South Korea's foreign exchange authorities have begun discussions to extend their currency-swap arrangement with the state pension operator amid the weakening Korean won. The deal, set to expire at the end of this year, allows the NPS to borrow up to $65 billion from the Bank of Korea's reserves. Officials are also reviewing measures to address FX market imbalances.
On December 1, 2025, South Korea's foreign currency (FX) authorities announced they have begun discussions to extend their currency-swap arrangement with the National Pension Service (NPS), the finance ministry said. Amid the ongoing weakening of the Korean won against the U.S. dollar, the Ministry of Economy and Finance, Bank of Korea (BOK), NPS, and Ministry of Health and Welfare formed a joint consultative body last month. The latest meeting of this four-way group, held on Sunday (November 30), initiated detailed talks on extending the swap contract, which expires at the end of this year.

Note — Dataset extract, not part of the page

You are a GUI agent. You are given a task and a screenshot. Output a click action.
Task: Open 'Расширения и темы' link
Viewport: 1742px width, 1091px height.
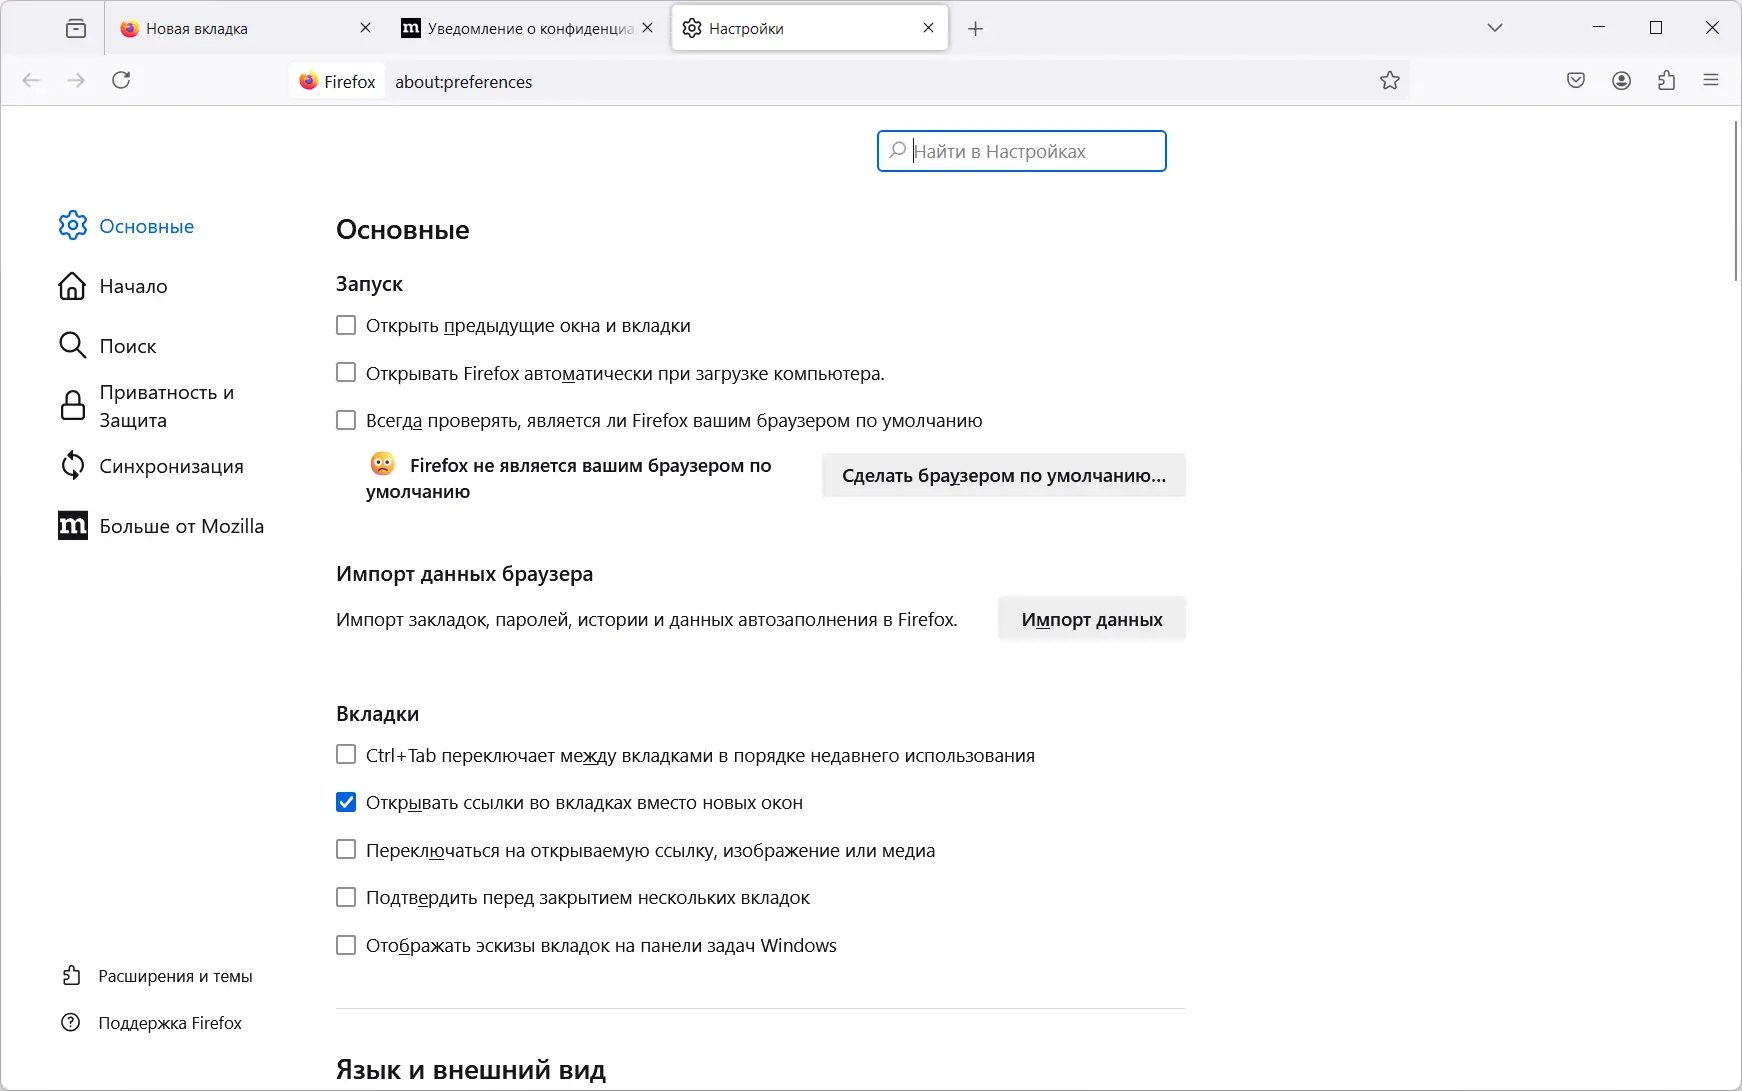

Under the agreement, the NPS can borrow up to $65 billion from the BOK's foreign reserves in exchange for its local-currency holdings. The deal was first established in September 2022 with an initial limit of $10 billion, expanded to $50 billion in June 2024, and further to $65 billion in December 2024.
Officials at Sunday's meeting stated they would implement various measures to address imbalances in the FX market's supply and demand structure. The government plans to regularly review FX transactions and overseas investment activities by exporters, providing policy support as needed. Discussions also include inspections of investor-protection practices for overseas investment products at securities firms and other financial institutions.
Following the body's formation, market observers noted that talks might review the NPS's strategic currency-hedging program, given speculations about using the fund's growing overseas portfolio to defend the depreciating won. The NPS, the world's third-largest pension fund, is allowed to hedge up to 10 percent of its overseas assets when the FX rate exceeds its long-term average for a certain period. Finance Minister Koo Yun-cheol emphasized that the discussions are not meant as a temporary measure to mobilize the pension fund against the won's depreciation.